Дмитрий Шабанов: Цепочка следов антилопы

Автор: Дмитрий Шабанов

Опубликовано 21 декабря 2011 года

Я хочу начать с того, что некоторые задачи, которые могли бы показаться простыми, решаются чрезвычайно сложно или не решаются вообще. Для примера возьмём задачу n тел. Интересные сведения об этой проблеме можно найти, например, тут.

Со времён Ньютона наука знает, как описать движение одиночного тела, не взаимодействующего с иными телами. Оно будет двигаться прямолинейно и с постоянной скоростью под воздействием силы инерции. Кроме того, мы знаем, как ведут себя два тела (которые для упрощения можно представить как две точки, обладающие массой): они притягиваются друг к другу с силой, пропорциональной произведению их масс и обратно пропорциональной расстоянию между ними. Раз Исаак Ньютон в XVII веке решил задачу для одной и для двух точек, наверное, с тех пор наука значительно продвинулась в своем понимании взаимодействия тел?

Так вот, общее решение задачи для трёх тел не найдено до сих пор. Возможность решений этой задачи для некоторых частных случаев показал в конце XVIII века Леонард Эйлер, и вскоре такие решения получил Жозеф Лагранж. После длительных усилий Анри Пуанкаре в конце XIX века доказал, что такая задача не имеет прямого математического решения: она не решается через алгебраические и трансцедентные функции координат и скоростей. В начале XX века финский математик Карл Зундман нашёл решение этой задачи в виде сходящихся рядов. Увы, ряды Зундмана не позволяют получить долгосрочный и точный прогноз динамики трёх тел и, кроме того, требуют для своего вычисления колоссальной, малодоступной даже сейчас вычислительной мощности.

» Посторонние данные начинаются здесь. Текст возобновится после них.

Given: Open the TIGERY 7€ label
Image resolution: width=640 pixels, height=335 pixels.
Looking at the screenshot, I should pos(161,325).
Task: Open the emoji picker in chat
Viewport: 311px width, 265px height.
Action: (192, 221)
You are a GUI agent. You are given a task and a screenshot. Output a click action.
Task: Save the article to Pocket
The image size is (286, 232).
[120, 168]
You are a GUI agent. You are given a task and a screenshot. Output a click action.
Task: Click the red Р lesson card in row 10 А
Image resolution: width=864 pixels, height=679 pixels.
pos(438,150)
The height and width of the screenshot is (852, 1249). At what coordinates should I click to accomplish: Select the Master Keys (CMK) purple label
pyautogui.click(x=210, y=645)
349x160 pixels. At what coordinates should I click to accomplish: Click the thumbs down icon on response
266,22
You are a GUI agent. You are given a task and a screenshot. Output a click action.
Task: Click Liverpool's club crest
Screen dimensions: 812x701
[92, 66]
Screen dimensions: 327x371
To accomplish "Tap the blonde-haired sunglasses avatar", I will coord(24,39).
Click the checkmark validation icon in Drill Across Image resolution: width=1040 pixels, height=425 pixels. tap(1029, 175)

А как в таком случае можно управлять движением космических кораблей? Решая ограниченную задачу трёх тел, вычисляют движение тела малой массы (космического корабля) и поле притяжения двух крупных тел (например, Земли и Луны), на движение которых малое тело не влияет. А кроме того, управление космическими кораблями включает в себя постоянное внесение корректив в их движение.

Постойте-постойте. Ведь реальные небесные тела (кстати, представляющие из себя не материальные точки, а сплошь и рядом сложные комплексы из многих частей с разной плотностью) не производят никаких вычислений, решая, куда им двигаться! Как им это удаётся?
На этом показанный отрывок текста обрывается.